Hi, I am using MFA for force alignment between phonenes and audio, I want to know nnet3 or chain model is used to train MFA from scarch? As I know than tdnn in nnet3 is better for alignment.
Neither, it just uses the GMM-HMM pipeline for training through LDA+SAT. The experiments that we did with nnet2 several years had very slight benefits if at all over the GMM acoustic models that didn't justify the increase in complexity and train time in my mind. If you've found better performance for alignment with nnet3, I'd be curious in seeing that, but from what I understand the nnet training in Kaldi generally takes the alignments from the GMM model and doesn't optimize any further on alignment.

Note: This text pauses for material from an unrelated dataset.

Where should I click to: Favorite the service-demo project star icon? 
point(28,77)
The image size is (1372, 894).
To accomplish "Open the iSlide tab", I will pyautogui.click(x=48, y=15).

Neither, it just uses the GMM-HMM pipeline for training through LDA+SAT. The experiments that we did with nnet2 several years had very slight benefits if at all over the GMM acoustic models that didn't justify the increase in complexity and train time in my mind. If you've found better performance for alignment with nnet3, I'd be curious in seeing that, but from what I understand the nnet training in Kaldi generally takes the alignments from the GMM model and doesn't optimize any further on alignment.
thanks for reply, I get it! I used 15 hours high quality tts dataset to train from scrach. however, alignment results is not accurate. I am wondering whether if it's dataset size is too small ? can your give some suggestion to improve alignment accuracy?